• **Task details**
Take the lines from the one containing "Where should I click to: Close" through the final line below and restate them exactly. Omit the pictures.

Top of Provided material

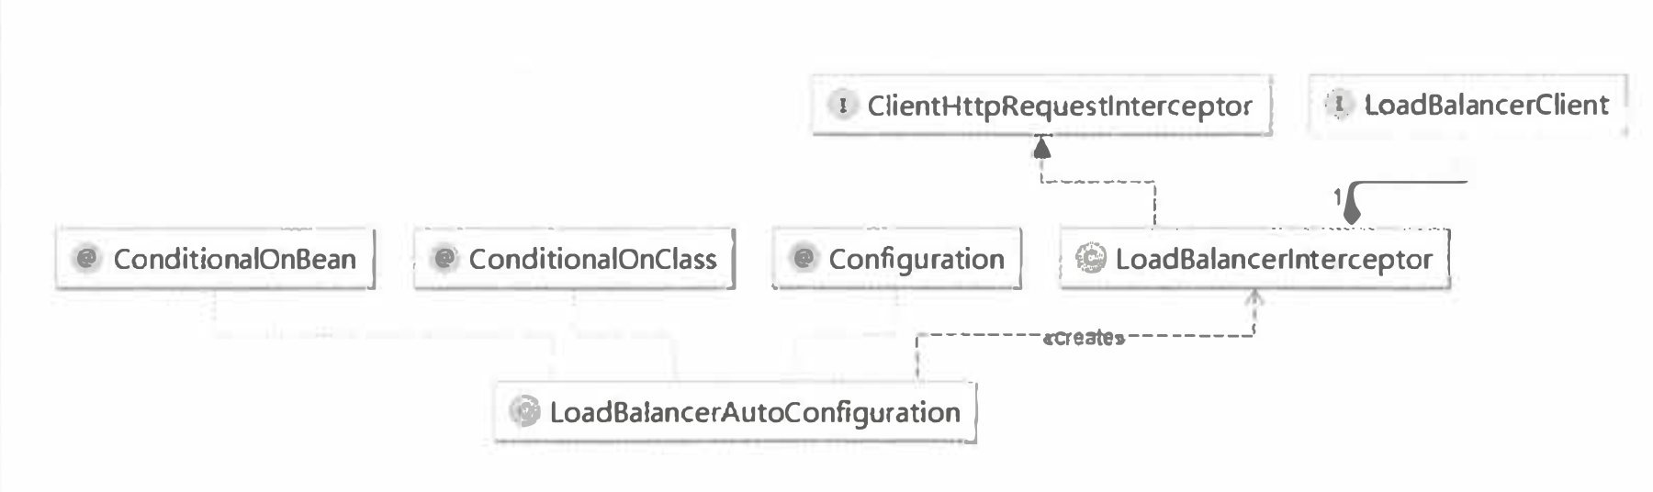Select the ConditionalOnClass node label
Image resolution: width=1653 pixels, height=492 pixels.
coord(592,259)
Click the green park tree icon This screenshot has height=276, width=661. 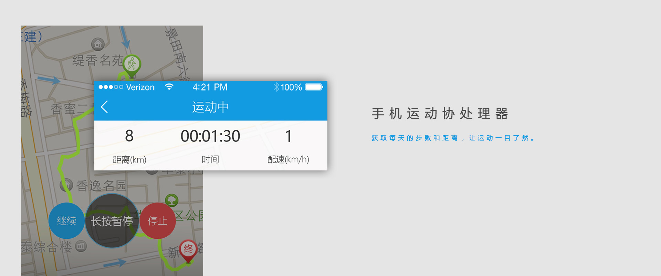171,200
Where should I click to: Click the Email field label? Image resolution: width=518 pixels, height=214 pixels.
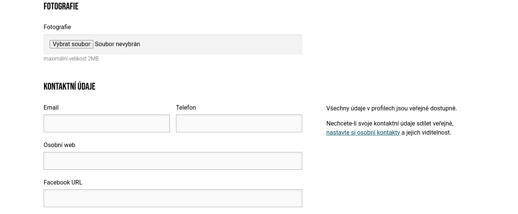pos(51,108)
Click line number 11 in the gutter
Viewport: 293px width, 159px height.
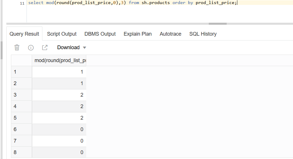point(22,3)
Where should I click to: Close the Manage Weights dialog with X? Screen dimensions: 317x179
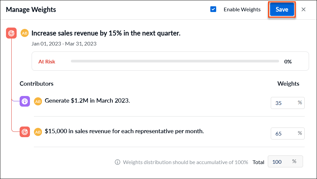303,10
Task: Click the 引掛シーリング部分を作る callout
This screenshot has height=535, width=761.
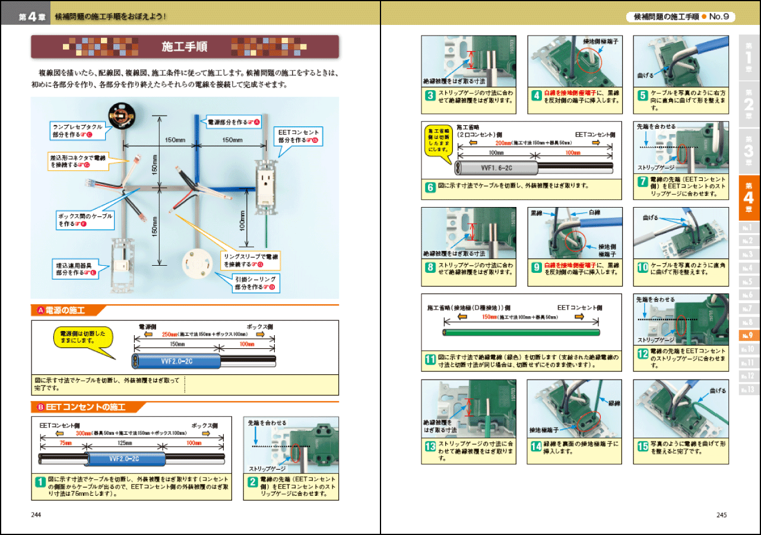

Bottom of Provided material

• **Solution for this exercise**
Where should I click to: Close the Manage Weights dialog with X? Screen dimensions: 317x179
303,10
Task: Click the 引掛シーリング部分を作る callout
This screenshot has height=535, width=761.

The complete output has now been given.